2020年6月18日から配信が開始され、ネット上では続々と感想の声が上がってきています。
ということで、今回はアニメ映画『泣きたい私は猫をかぶる』をネタバレありでご紹介します。
目次
『泣きたい私は猫をかぶる』作品情報
作品名 | 泣きたい私は猫をかぶる |
配信開始日 | 2020年6月18日 |
上映時間 | 104分 |
監督 | 佐藤順一 柴山智隆 |
脚本 | 岡田麿里 |
出演者 | 志田未来 花江夏樹 寿美菜子 小野賢章 千葉進歩 川澄綾子 大原さやか 浪川大輔 山寺宏一 小木博明 |
音楽 | 窪田ミナ |
『泣きたい私は猫をかぶる』あらすじ【ネタバレなし】
自由奔放な無限大謎人間!でも本当は…
笹木美代(志田未来)は、明るくて陽気な中学2年生の女の子。
空気を読まない言動や行動で周囲を驚かせ、クラスメイトからは“ムゲ(無限大謎人間)”というあだ名で呼ばれています。
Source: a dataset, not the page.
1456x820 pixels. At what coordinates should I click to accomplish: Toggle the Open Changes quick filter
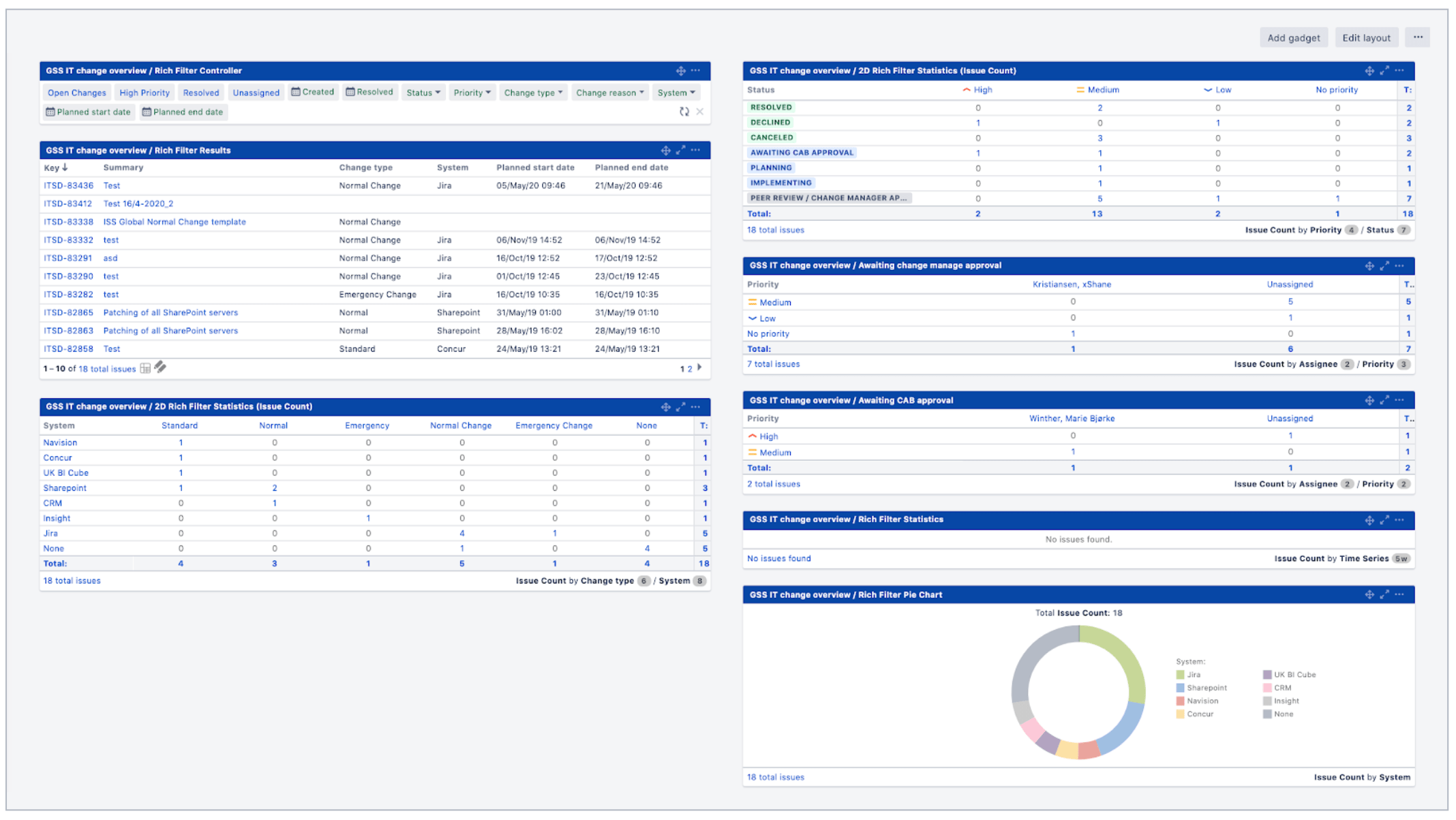pos(76,92)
しかし、本当は複雑な家庭環境から多くの悩みを抱えており、いつも自分の気持ちを隠して無理やり笑顔で過ごす日々を送っていました。
そんなムゲは、熱烈な想いを寄せるクラスメイト・日之出賢人(花江夏樹)へ毎日果敢にアタックを続けますが、全く相手にされません。
無謀ともいえる状況でもめげずにアピールし続けるムゲには、誰にも言えない、とっておきの秘密がありました。
実は、ある雨の夏祭りの夜、お面屋にいた猫店主(山寺宏一)から「かぶると猫の姿になれる」という不思議なお面をもらい、猫の太郎として日之出の家に通っていたのです。
普段はクールに振舞っている日之出も本当は悩みを抱えており、太郎にだけは素直な気持ちを打ち明けることができたため、支えとしていたのでした。
“人間”の姿だと距離を取られ、“猫”の姿だと近づける…。
日之出との関係、家族との関係に悩むことなくいられる猫の姿に、ムゲは自由さや心地良さを感じるようになっていきます。
そんなある日、ムゲは再び現れた猫店主から“人間”としての自分を捨て、“猫”として生きることを迫られます。
『泣きたい私は猫をかぶる』声優・キャラクター
志田未来 / 笹木美代(ムゲ)、猫の太郎
- 中学2年生の女の子。
- 自由奔放で空気を読まないエキセントリックな行動を取ることから、“ムゲ(無限大謎人間)”と呼ばれている。
- クラスメイトの日之出が大好きで、無謀な猛アタックを繰り返す。
- 10歳の時に両親が離婚し、現在は父、父の婚約者・薫と3人で暮らしている。
- お面屋の猫店主からもらった猫のお面をかぶり、猫の太郎として日之出の家に通っている。
花江夏樹 / 日之出賢人
- ムゲのクラスメイト。
- クールで成績優秀。
- 果敢にアピールしてくるムゲにそっけない態度で接する。
- 昔飼っていた愛犬・太郎への想いが強く、猫になったムゲを太郎と呼んで可愛がる。
寿美菜子 / 深瀬頼子
- ムゲのクラスメイト。
- ムゲの行動に半ば呆れながらも見守っている。
- 小学生の頃からの付き合いのムゲに深い友情を感じている。
小野賢章 / 伊佐美正道
- ムゲのクラスメイト。
- 日之出の親友で行動をともにしている。
- ムゲの行動を茶化すわけでもなく、いつも笑顔を見ている。
山寺宏一 / 猫店主
- ある雨の夏祭りの夜にムゲが出会ったお面屋の店主。
- 二足歩行の猫で、自由自在に収縮する巨体を持つ。
- 太郎として日之出の元に通うムゲの前に度々現れる、神出鬼没。
【ネタバレ】『泣きたい私は猫をかぶる』感想
今ここにある生活と非日常の世界
『泣きたい私は猫をかぶる』は、前半と後半で物語の様相がガラッと変わります。
本編だけでなく予告映像の段階ですでに、前半=青春・恋愛を思わせる日常シーンと、後半=猫の島の存在を映した非日常シーンの二層構造になっていました。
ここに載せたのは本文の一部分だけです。